What the task asks - Without changing a character, return the entries, but not the images they hold.
============================================================
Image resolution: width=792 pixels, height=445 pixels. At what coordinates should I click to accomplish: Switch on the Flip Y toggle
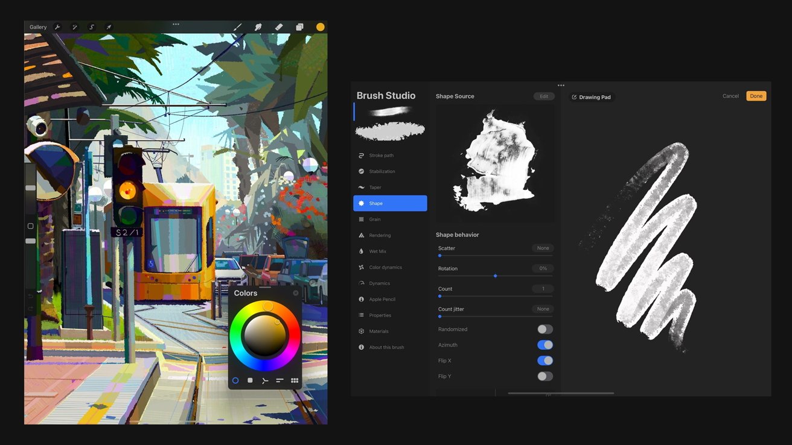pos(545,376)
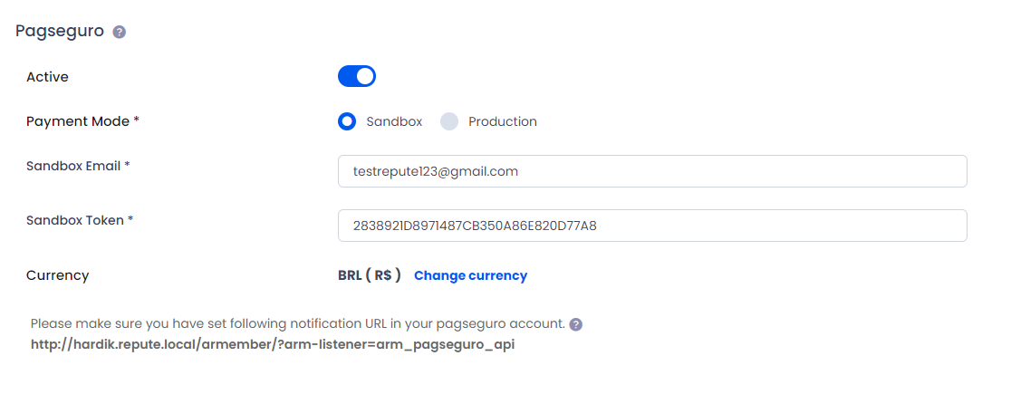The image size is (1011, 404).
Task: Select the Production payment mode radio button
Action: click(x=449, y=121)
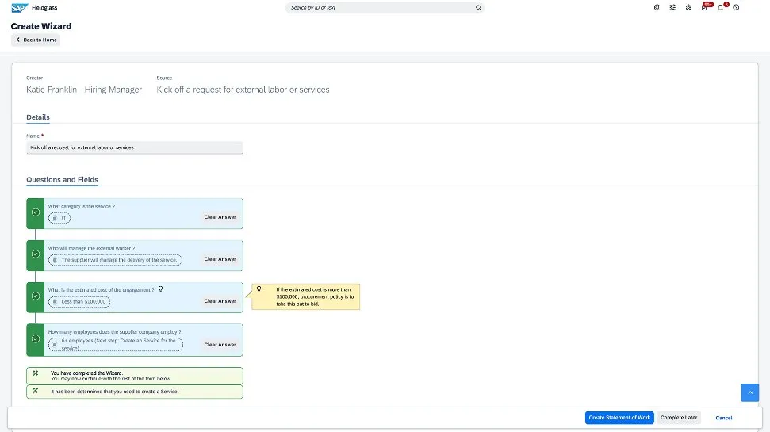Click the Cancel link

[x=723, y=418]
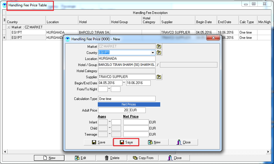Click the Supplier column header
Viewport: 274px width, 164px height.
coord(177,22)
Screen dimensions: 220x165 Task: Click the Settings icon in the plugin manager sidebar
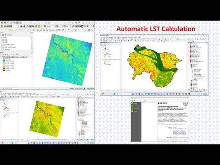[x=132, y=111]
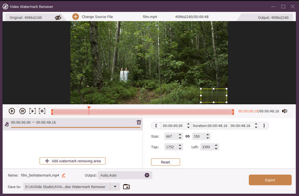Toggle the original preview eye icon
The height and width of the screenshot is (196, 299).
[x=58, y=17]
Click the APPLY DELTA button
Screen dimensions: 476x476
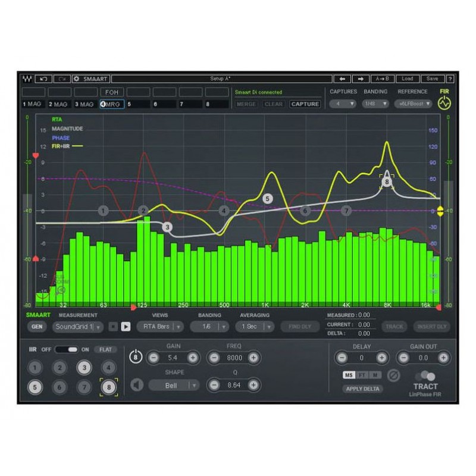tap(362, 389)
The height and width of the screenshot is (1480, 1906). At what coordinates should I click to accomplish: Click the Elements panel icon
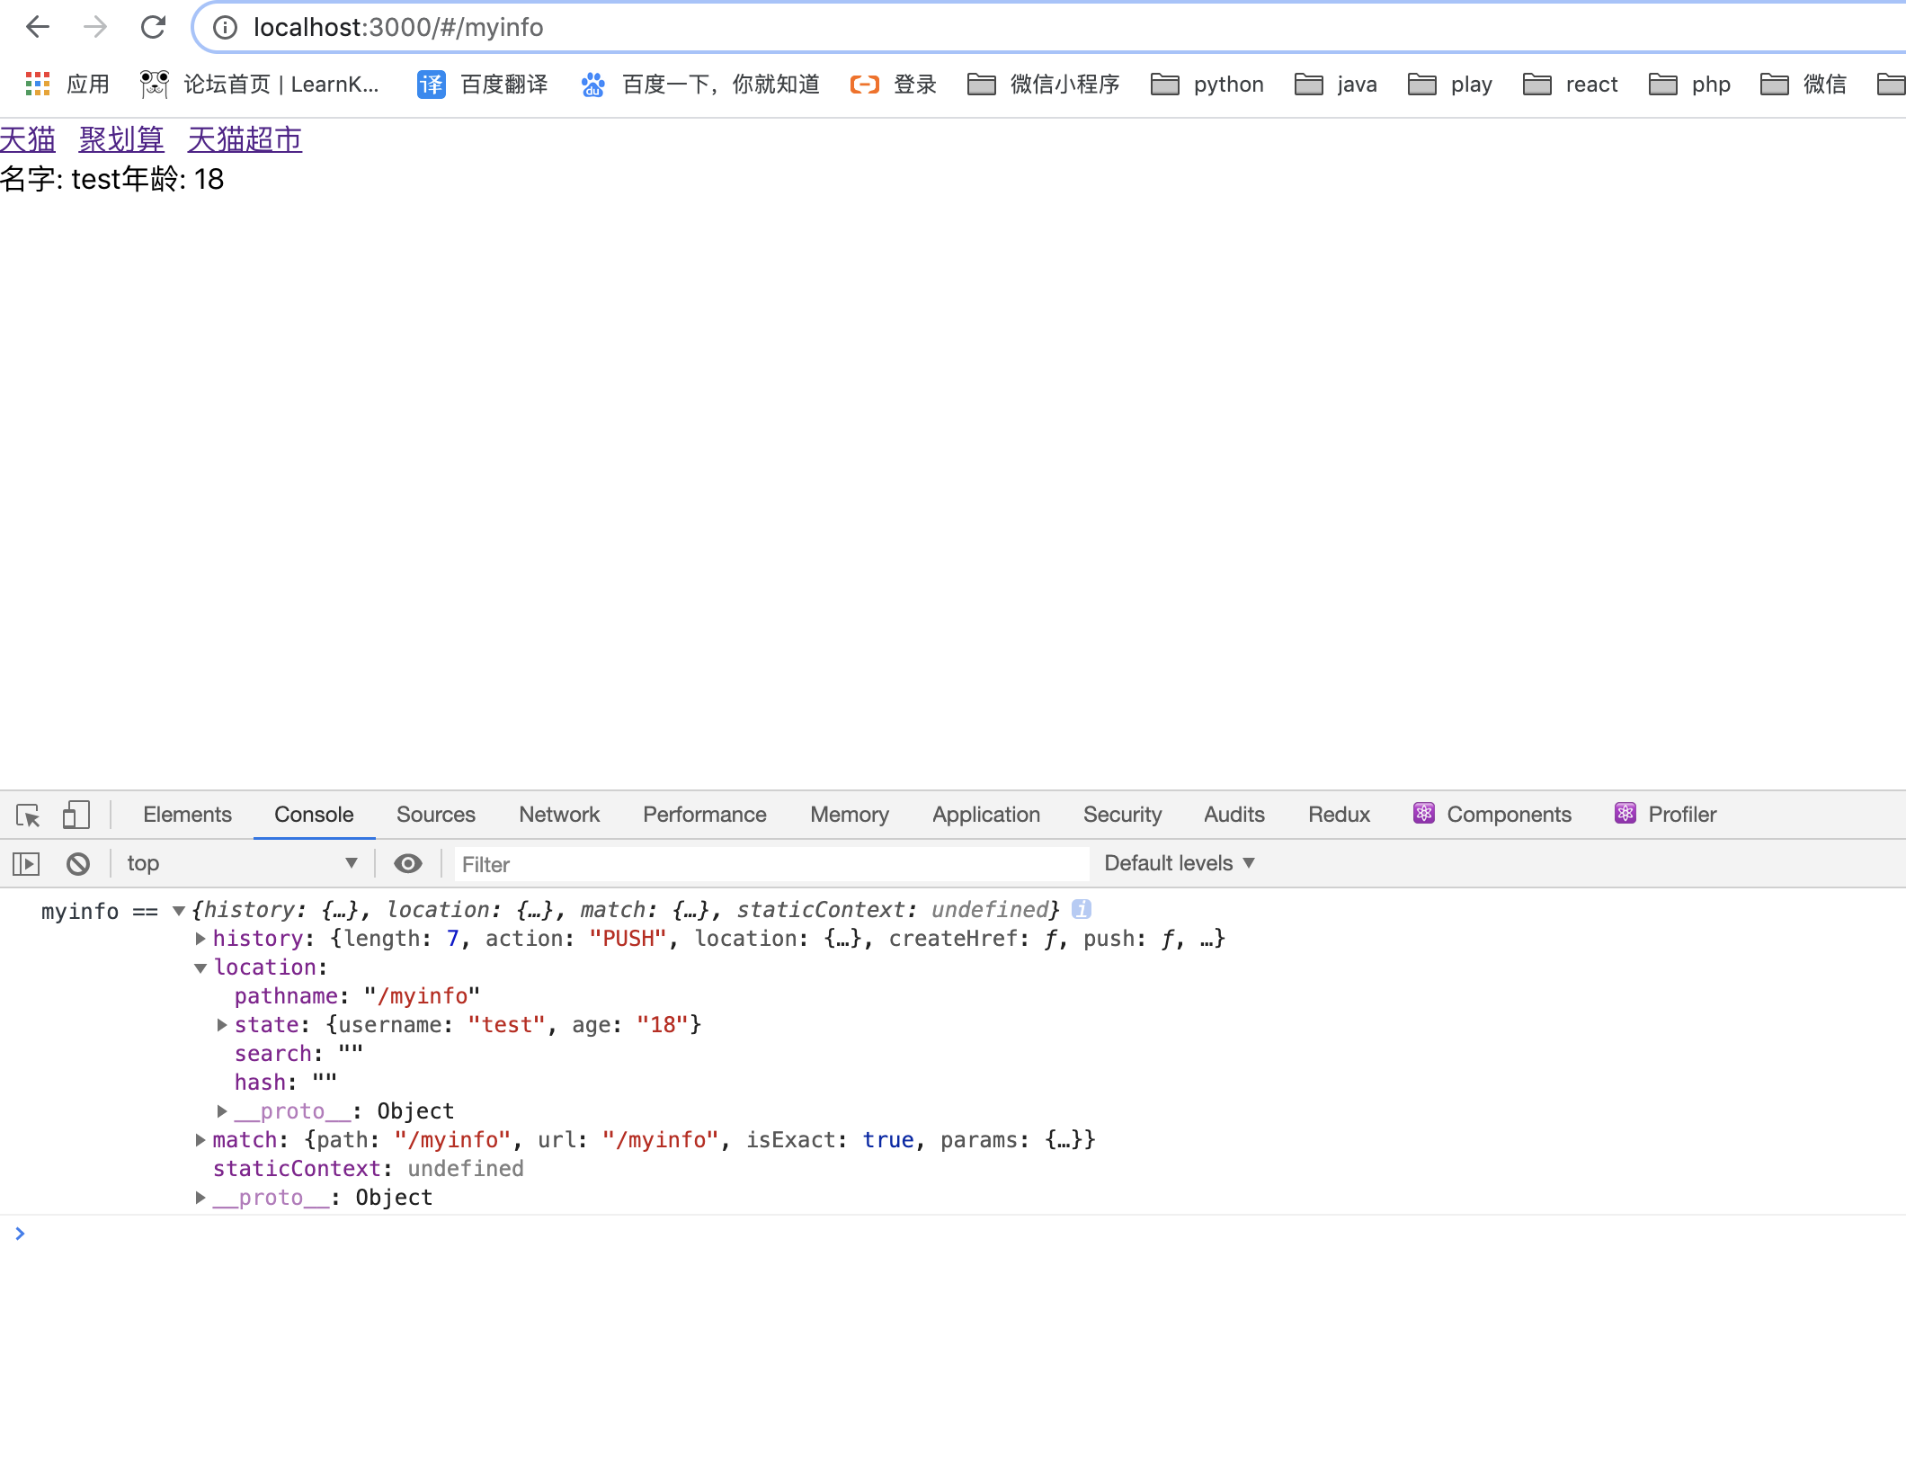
============================================================
Exercise solution -
Image resolution: width=792 pixels, height=445 pixels. At what coordinates should I click to accomplish: Switch on the Flip Y toggle
pos(545,376)
The image size is (1011, 404).
Task: Select the Production payment mode radio button
Action: click(x=449, y=121)
Click the Cancel link

[x=723, y=418]
Click the Supplier column header
Viewport: 274px width, 164px height.
coord(177,22)
Screen dimensions: 220x165 Task: Click the Settings icon in the plugin manager sidebar
[x=132, y=111]
Toggle the original preview eye icon
The height and width of the screenshot is (196, 299).
[x=58, y=17]
Click the APPLY DELTA button
Screen dimensions: 476x476
tap(362, 389)
The height and width of the screenshot is (1480, 1906). At what coordinates should I click to accomplish: Click the Elements panel icon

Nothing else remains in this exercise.